A workout plan is one that helps you achieve your fitness goals through a consistent effort in training. Ideally, you’d want to be consistent on weekly basis where results are gradually evident.
Your body weight fluctuates on a daily basis and this is something that comes with how you train too. When you’re lifting heavy weights, you build muscle and this can add weight. When you’ve had a high cardio day trying to lose fat, your body will lose a lot of water and some muscle which will make you lose a bit of weight.
A personal trainer comes with their benefits because they will always help in holding you accountable. A great difference in ensuring you actually go to gym or exercise at all, because you will not be driven all the time.
It is important to equip yourself with what works for you, your body and your schedule. You’ve got no one to blame, but yourself and you don’t want to let yourself down now, do you?
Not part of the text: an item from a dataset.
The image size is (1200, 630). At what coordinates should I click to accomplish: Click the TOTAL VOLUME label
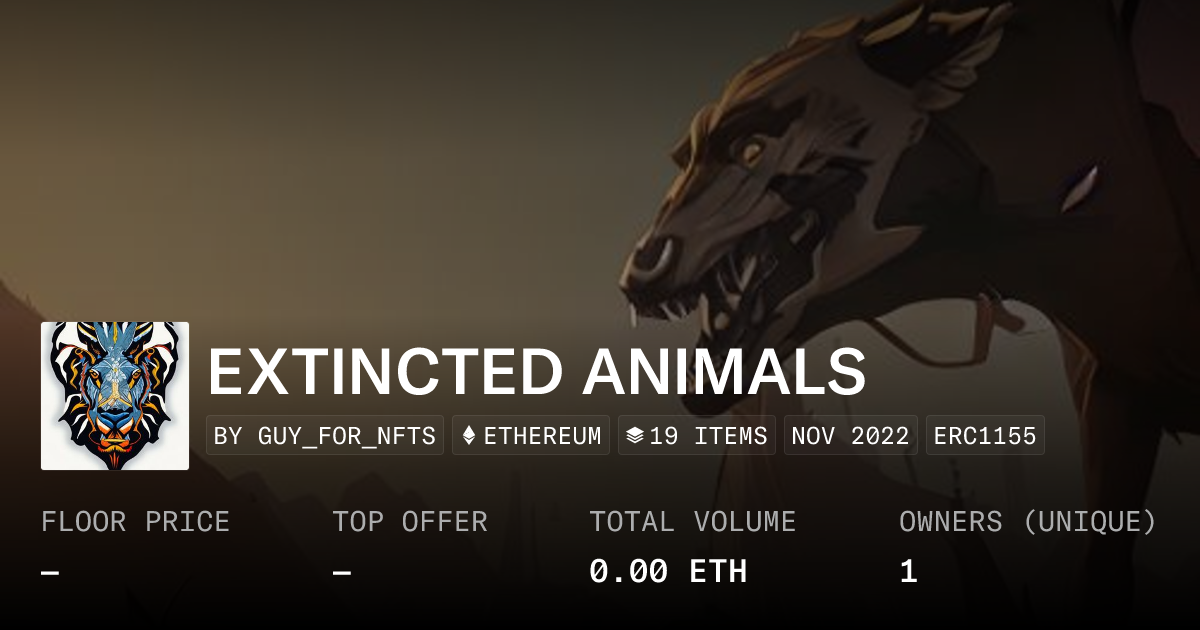click(x=692, y=522)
Especially after putting all the effort to make yourself a workout plan.
Step 1 Warm Up (5-15 minutes):
Before you start working out, you must warm up to get the blood flowing through your body, enable flexibility and mobility for the exercises that you will be doing.
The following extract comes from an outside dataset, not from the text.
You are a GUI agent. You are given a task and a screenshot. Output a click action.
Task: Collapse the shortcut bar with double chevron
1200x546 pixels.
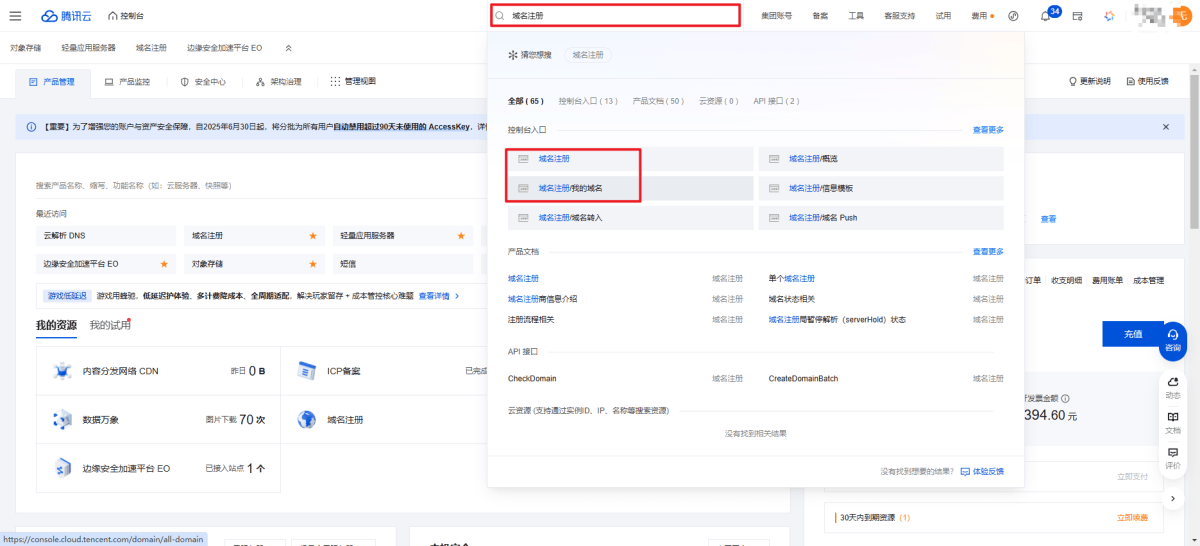(289, 48)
Your warm up must be long enough for you to get warm, usually between 5 and 15 minutes . Stretch, activate the muscles that you will be training and ensure that you move enough to get warm.
I always do a full body warm up no matter what I am training, that way, your body will be activated for any challenges that occur during your workout that affect the whole body. This will also ensure that you will be recovering from previous sessions that you had done, you hadn’t recovered from yet.
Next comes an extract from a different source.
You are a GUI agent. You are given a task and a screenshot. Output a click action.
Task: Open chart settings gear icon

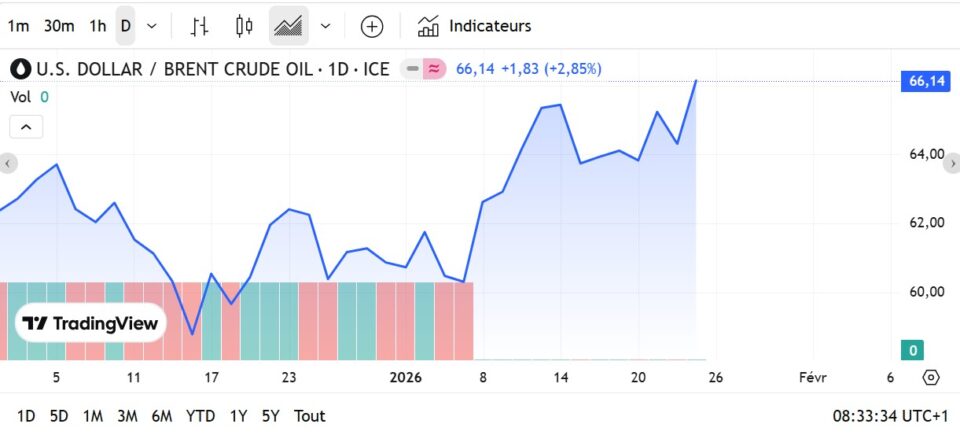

Step 2 Main Exercise (1-2):
The main exercise is the one which sets the tone for the rest of the workout. There should be at least one or two that you do for the session and it is usually a compound exercise working the major muscle group of the session and minor muscles.
Exercises like bench press for chest, squats or deadlift for legs, military press for shoulders and bent over rows for back. The next freebie will be involving these exercises as core exercises for strength training program.
Step 3 Accessory Exercises (3-5):
These are more concentrated exercises that focus on the muscle group that you plan to workout on the day. Since they are the focus on the session, look to incorporate between 3 to 5 exercises that will ensure you sufficiently activate and work them out.
Step 4 Finisher (1-3):
The finisher is the part of the workout that will ensure that you do better with the following workouts of the same and other muscle groups.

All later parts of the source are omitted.